**Aim of the exercise**
Retype the line with "Business FAQ (616, 1810)" in it, then each line after it to the end of the data, word for word.

——————

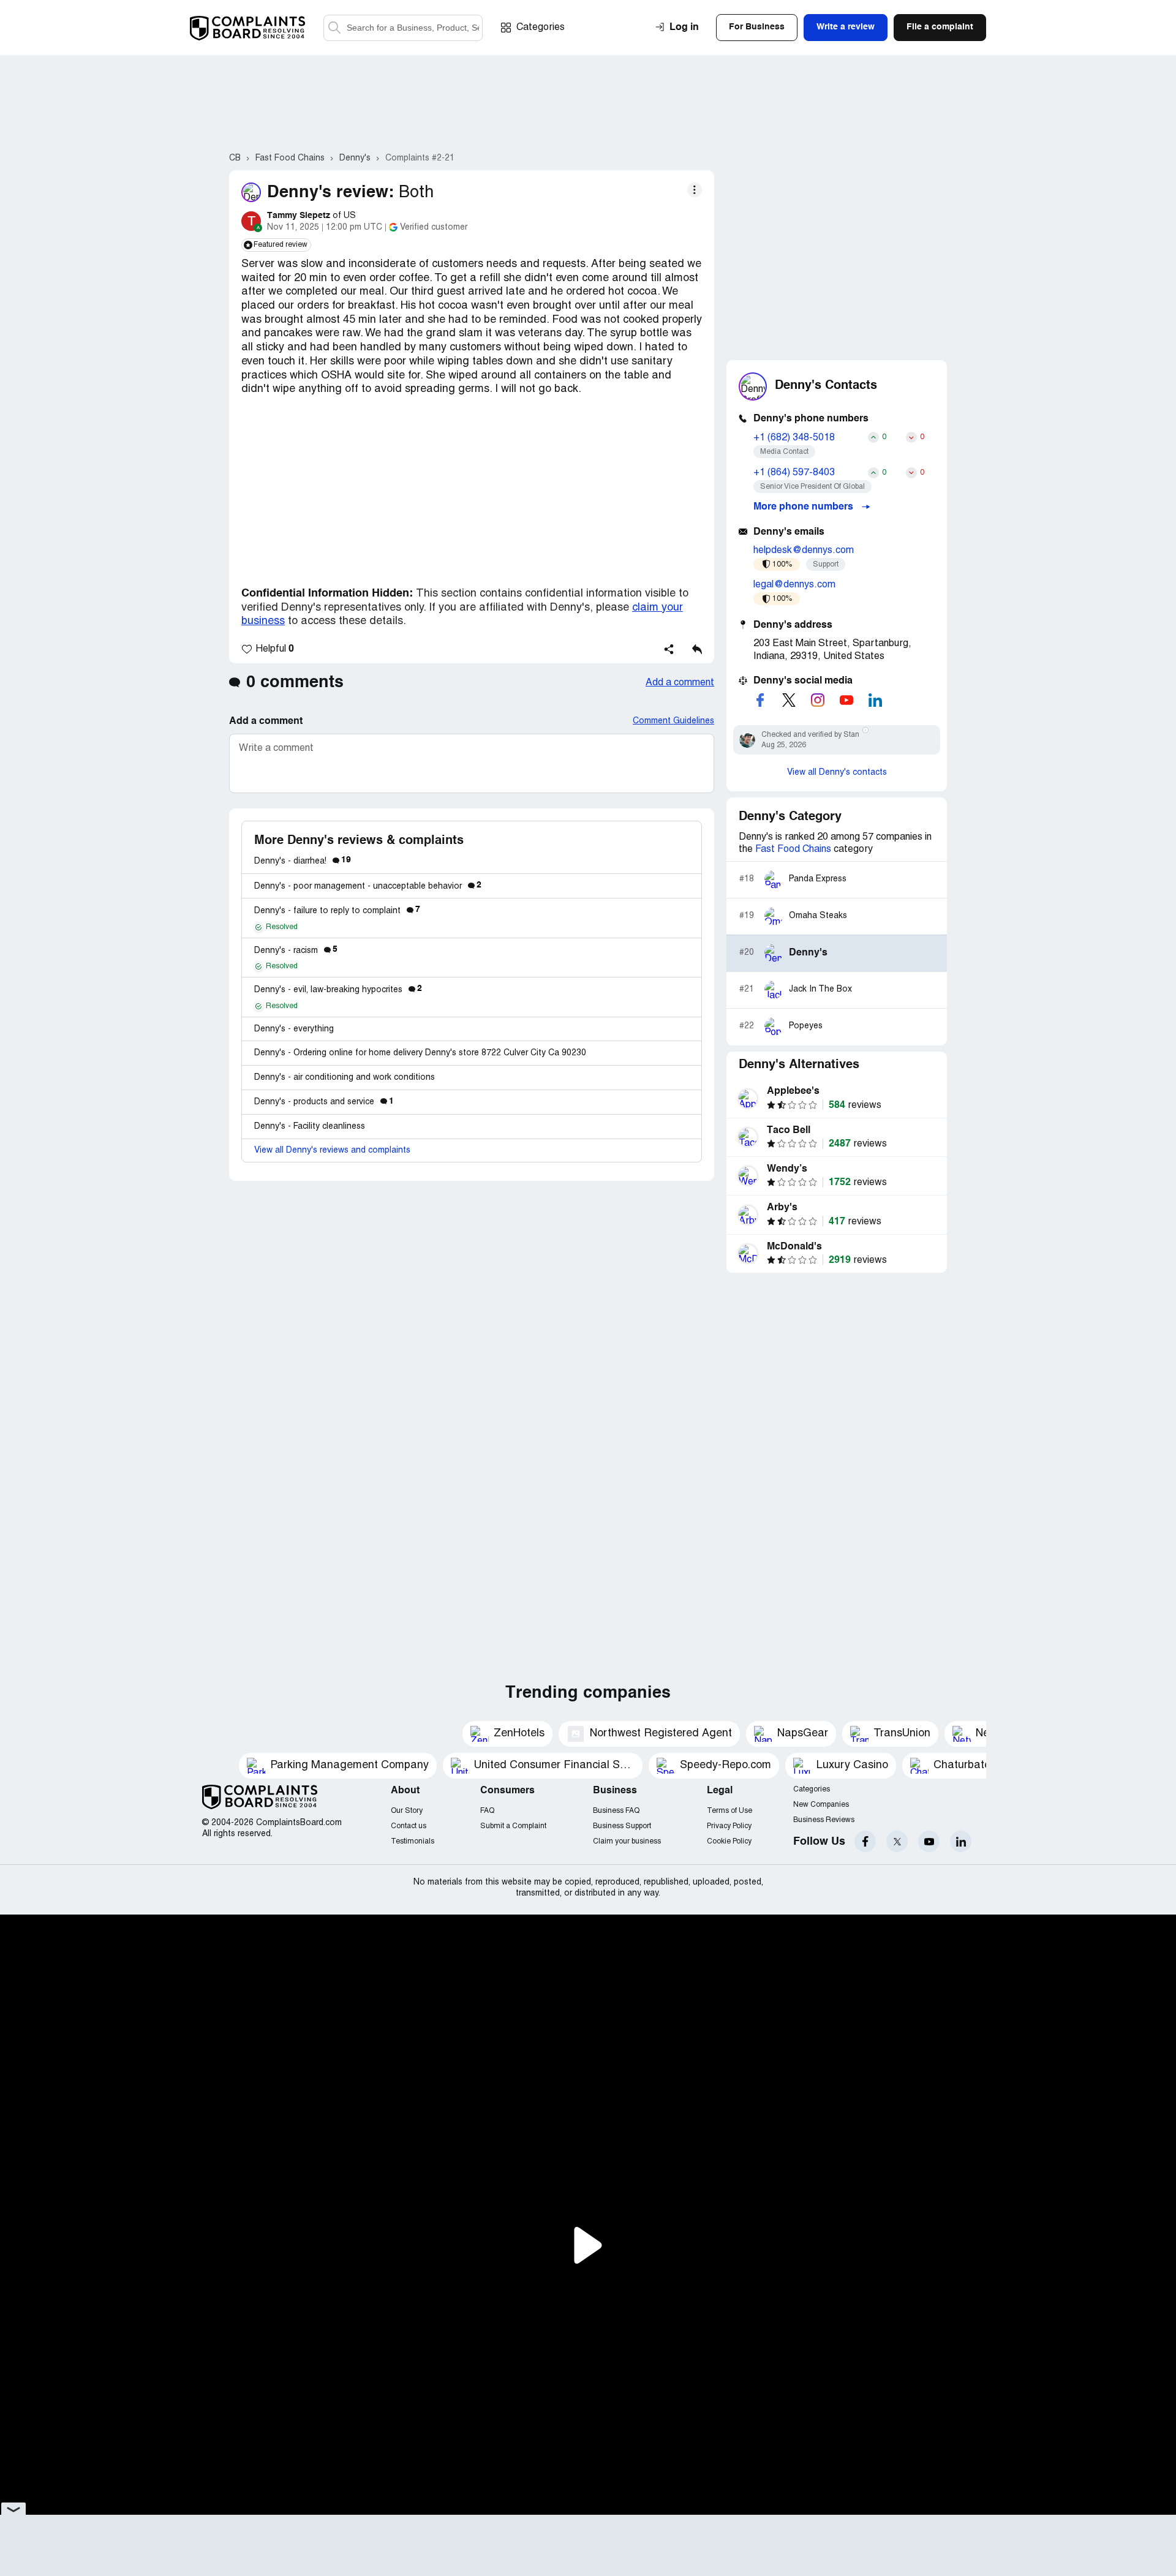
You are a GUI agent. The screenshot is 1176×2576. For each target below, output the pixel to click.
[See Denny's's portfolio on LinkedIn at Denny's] (875, 700)
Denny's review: (330, 192)
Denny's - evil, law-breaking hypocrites (338, 990)
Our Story (407, 1810)
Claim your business (627, 1841)
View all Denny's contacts (837, 773)
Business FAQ (616, 1810)
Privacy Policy (729, 1826)
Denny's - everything (294, 1029)
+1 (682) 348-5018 (794, 438)
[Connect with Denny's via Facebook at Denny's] (760, 700)
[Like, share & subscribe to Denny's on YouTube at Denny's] (846, 700)
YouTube (929, 1841)
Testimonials (412, 1841)
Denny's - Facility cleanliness (309, 1127)
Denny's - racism (295, 951)
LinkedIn (960, 1841)
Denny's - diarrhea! (302, 861)
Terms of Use (729, 1810)
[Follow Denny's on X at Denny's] (789, 700)
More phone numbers (804, 507)
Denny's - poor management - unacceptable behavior (367, 887)
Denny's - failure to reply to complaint (337, 911)
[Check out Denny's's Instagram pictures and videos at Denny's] (817, 700)
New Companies (821, 1804)
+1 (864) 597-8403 (794, 473)
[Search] (403, 28)
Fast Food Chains (793, 849)
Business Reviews (823, 1820)
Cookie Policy (729, 1841)
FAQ (487, 1810)
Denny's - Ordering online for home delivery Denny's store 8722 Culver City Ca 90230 (420, 1053)
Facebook (865, 1841)
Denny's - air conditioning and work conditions (344, 1078)
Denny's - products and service (324, 1102)
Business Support (622, 1826)
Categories (540, 27)
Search (334, 27)
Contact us (408, 1826)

——————

**Output below**
Business FAQ (616, 1810)
Privacy Policy (729, 1826)
Denny's - everything (294, 1029)
+1 (682) 348-5018 (794, 438)
[Connect with Denny's via Facebook at Denny's] (760, 700)
[Like, share & subscribe to Denny's on YouTube at Denny's] (846, 700)
YouTube (929, 1841)
Testimonials (412, 1841)
Denny's - Facility cleanliness (309, 1127)
Denny's - racism (295, 951)
LinkedIn (960, 1841)
Denny's - diarrhea! (302, 861)
Terms of Use (729, 1810)
[Follow Denny's on X at Denny's] (789, 700)
More phone numbers (804, 507)
Denny's - poor management - unacceptable behavior (367, 887)
Denny's - failure to reply to complaint (337, 911)
[Check out Denny's's Instagram pictures and videos at Denny's] (817, 700)
New Companies (821, 1804)
+1 (864) 597-8403 (794, 473)
[Search] (403, 28)
Fast Food Chains (793, 849)
Business Reviews (823, 1820)
Cookie Policy (729, 1841)
FAQ (487, 1810)
Denny's - Ordering online for home delivery Denny's store 8722 Culver City Ca 90230 (420, 1053)
Facebook (865, 1841)
Denny's - air conditioning and work conditions (344, 1078)
Denny's - products and service (324, 1102)
Business Support (622, 1826)
Categories (540, 27)
Search (334, 27)
Contact us (408, 1826)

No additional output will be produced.